Work to be completed
Copy out exactly the stretch below, from the line with "Task: Open the See all tags link" through the line with "Click the Two", both included; the pictures stay out.

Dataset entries
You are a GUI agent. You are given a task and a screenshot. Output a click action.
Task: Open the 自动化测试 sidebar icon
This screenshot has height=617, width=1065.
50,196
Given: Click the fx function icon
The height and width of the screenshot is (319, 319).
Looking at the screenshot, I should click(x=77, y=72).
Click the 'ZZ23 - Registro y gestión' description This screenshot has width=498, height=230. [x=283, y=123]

* * *

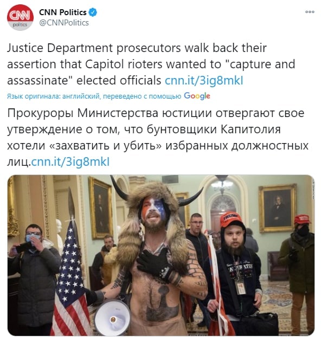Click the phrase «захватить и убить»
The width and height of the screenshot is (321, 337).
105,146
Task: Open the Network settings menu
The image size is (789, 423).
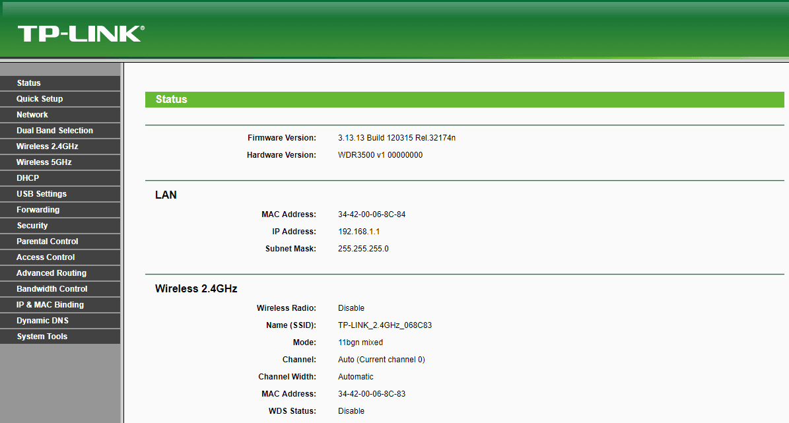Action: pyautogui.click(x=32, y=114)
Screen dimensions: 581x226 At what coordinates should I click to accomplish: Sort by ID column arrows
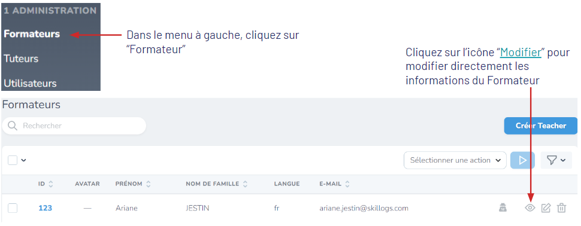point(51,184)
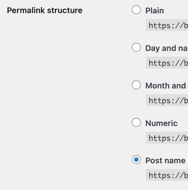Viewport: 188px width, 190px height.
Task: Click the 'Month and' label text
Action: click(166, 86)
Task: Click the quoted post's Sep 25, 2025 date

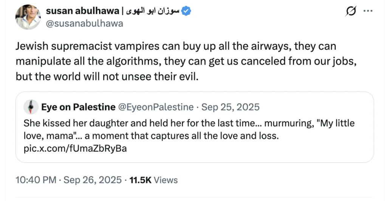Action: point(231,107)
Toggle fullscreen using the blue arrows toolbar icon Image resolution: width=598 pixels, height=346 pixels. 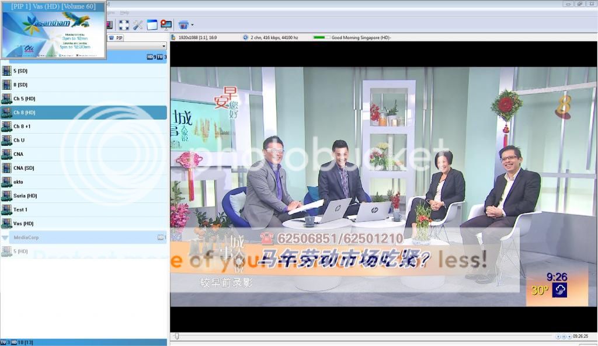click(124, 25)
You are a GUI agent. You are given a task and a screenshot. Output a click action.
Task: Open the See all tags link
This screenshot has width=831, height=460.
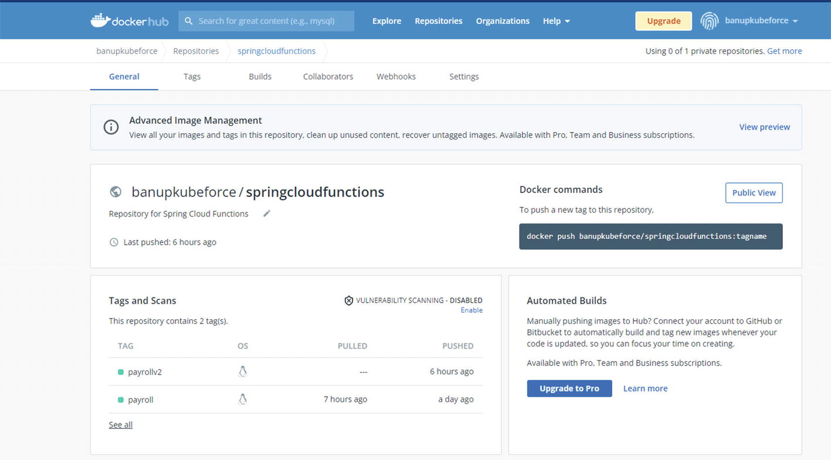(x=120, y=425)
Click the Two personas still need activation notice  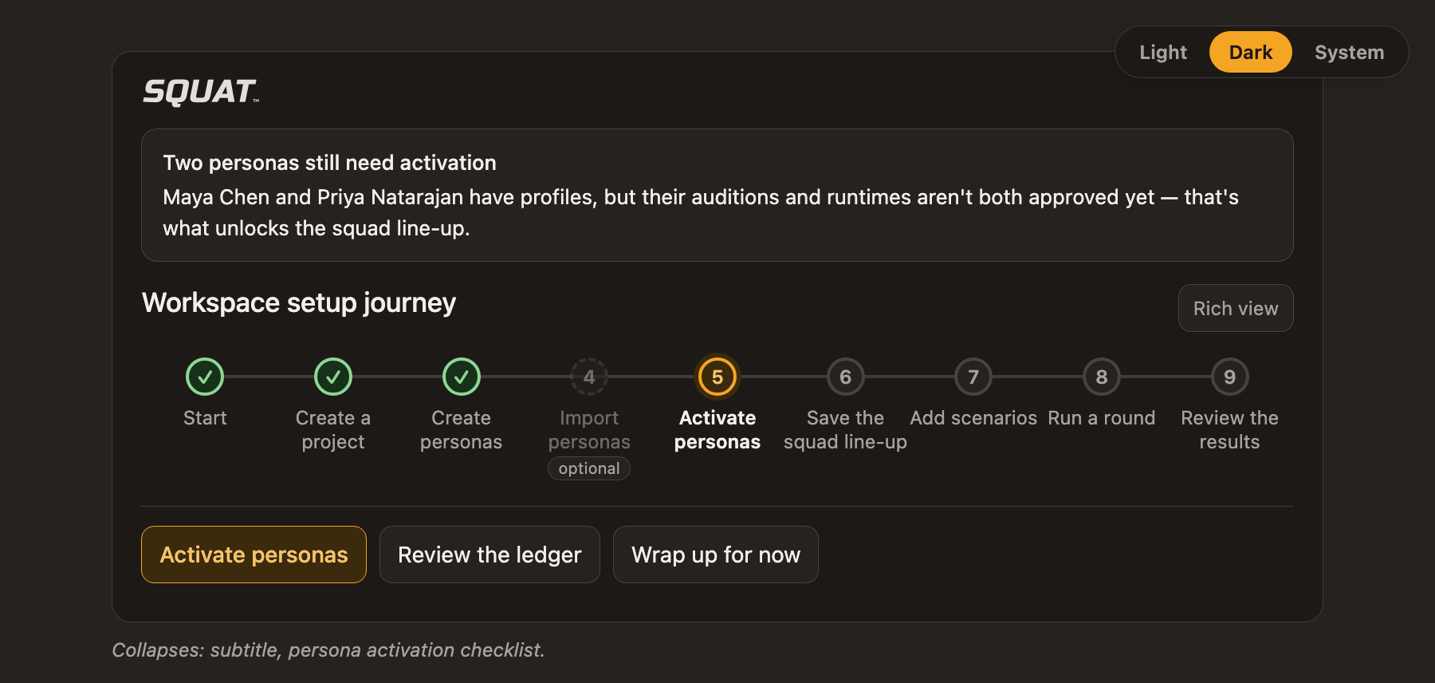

Response
Task: Open the See all tags link
This screenshot has width=831, height=460.
(x=120, y=425)
Click the Two personas still need activation notice  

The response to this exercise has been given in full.